* **Exercise**: Could you reproduce, word for word and with nothing else, the lines of the records from the line containing "You are a GUI" through the line containing "Screen dimensions: 1200x593"?

* **Records shown**:
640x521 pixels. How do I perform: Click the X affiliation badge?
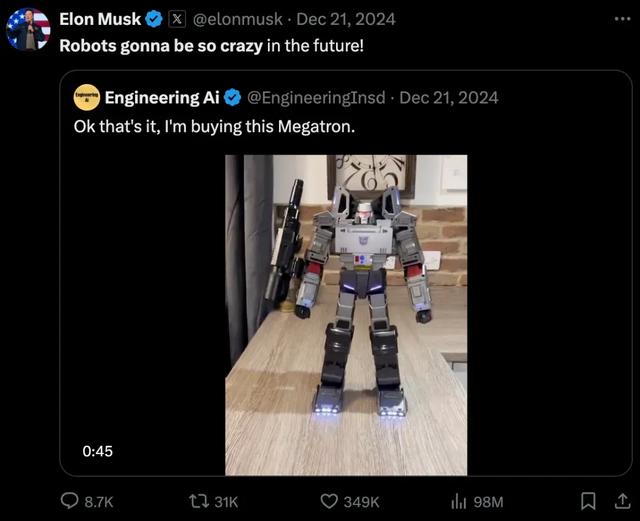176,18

* * *

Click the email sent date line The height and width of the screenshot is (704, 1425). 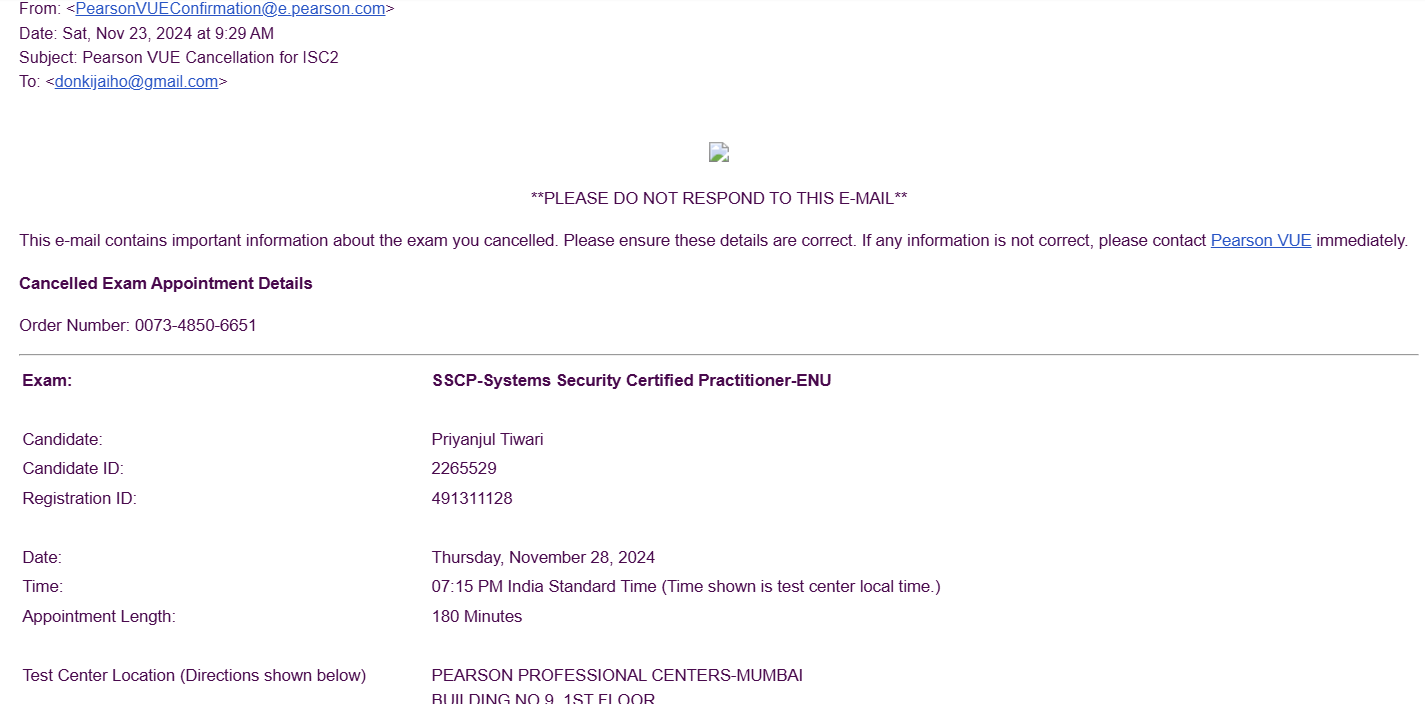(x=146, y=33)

--

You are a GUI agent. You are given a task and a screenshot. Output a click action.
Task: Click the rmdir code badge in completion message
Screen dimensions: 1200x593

* **Answer for this exercise**:
You are a GUI agent. You are given a task and a screenshot. Output a click action.
Task: Click the rmdir code badge in completion message
Screen dimensions: 1200x593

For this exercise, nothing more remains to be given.